-- Entries for locating text and elements --
****************************************
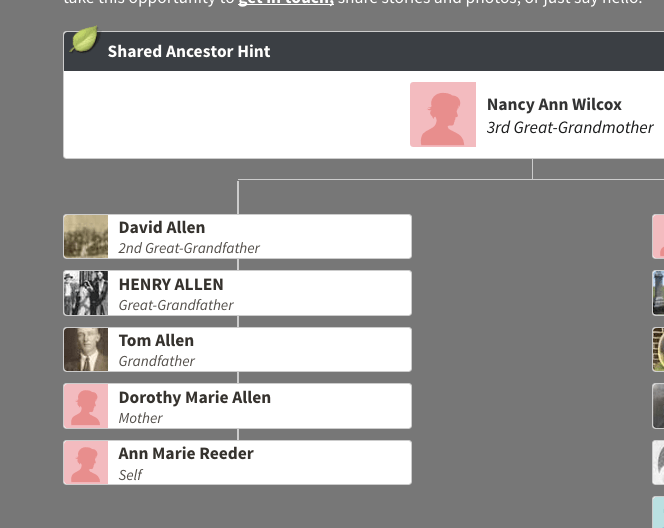The image size is (664, 528).
Task: Open the Tom Allen name link
Action: pyautogui.click(x=156, y=341)
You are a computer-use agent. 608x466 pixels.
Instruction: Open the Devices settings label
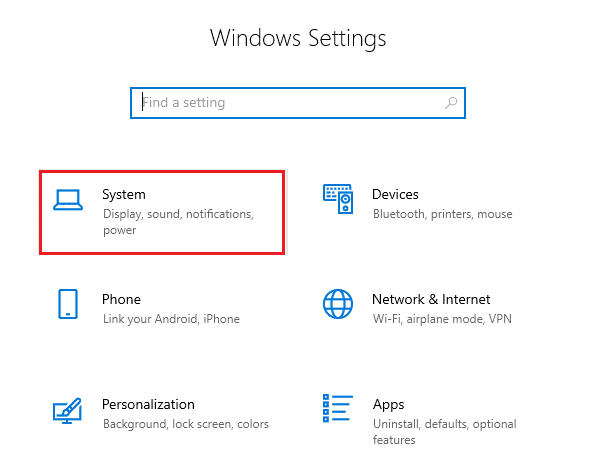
****************************************
-- WHAT TO PRODUCE --
Put every line above into a Markdown table with the columns No. and Line, numbering the rows and leaving out blank lines and the pictures.

-- COMPLETED TASK --
| No. | Line |
|---|---|
| 1 | The image size is (664, 528). |
| 2 | Task: Open the Tom Allen name link |
| 3 | Action: pyautogui.click(x=156, y=341) |
| 4 | You are a computer-use agent. 608x466 pixels. |
| 5 | Instruction: Open the Devices settings label |